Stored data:
════════════════════
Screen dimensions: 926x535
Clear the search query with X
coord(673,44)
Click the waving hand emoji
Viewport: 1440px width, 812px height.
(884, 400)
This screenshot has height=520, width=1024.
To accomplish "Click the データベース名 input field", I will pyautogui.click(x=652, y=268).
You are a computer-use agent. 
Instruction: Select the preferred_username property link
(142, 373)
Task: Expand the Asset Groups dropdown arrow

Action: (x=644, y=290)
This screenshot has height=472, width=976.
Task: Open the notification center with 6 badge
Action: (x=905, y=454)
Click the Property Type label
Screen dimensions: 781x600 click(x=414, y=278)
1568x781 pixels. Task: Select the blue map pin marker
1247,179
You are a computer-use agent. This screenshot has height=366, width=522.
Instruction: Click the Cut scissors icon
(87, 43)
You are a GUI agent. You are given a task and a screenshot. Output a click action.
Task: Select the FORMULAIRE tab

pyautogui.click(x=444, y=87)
════════════════════
Assigned task: The entries above are to be retyped exactly, with nothing left out.

Response area:
Screen dimensions: 926x535
Clear the search query with X
coord(673,44)
Click the waving hand emoji
Viewport: 1440px width, 812px height.
(884, 400)
This screenshot has height=520, width=1024.
To accomplish "Click the データベース名 input field", I will pyautogui.click(x=652, y=268).
You are a computer-use agent. 
Instruction: Select the preferred_username property link
(142, 373)
Task: Expand the Asset Groups dropdown arrow

Action: (x=644, y=290)
This screenshot has height=472, width=976.
Task: Open the notification center with 6 badge
Action: (x=905, y=454)
Click the Property Type label
Screen dimensions: 781x600 click(x=414, y=278)
1568x781 pixels. Task: Select the blue map pin marker
1247,179
You are a computer-use agent. This screenshot has height=366, width=522.
Instruction: Click the Cut scissors icon
(87, 43)
You are a GUI agent. You are given a task and a screenshot. Output a click action.
Task: Select the FORMULAIRE tab

pyautogui.click(x=444, y=87)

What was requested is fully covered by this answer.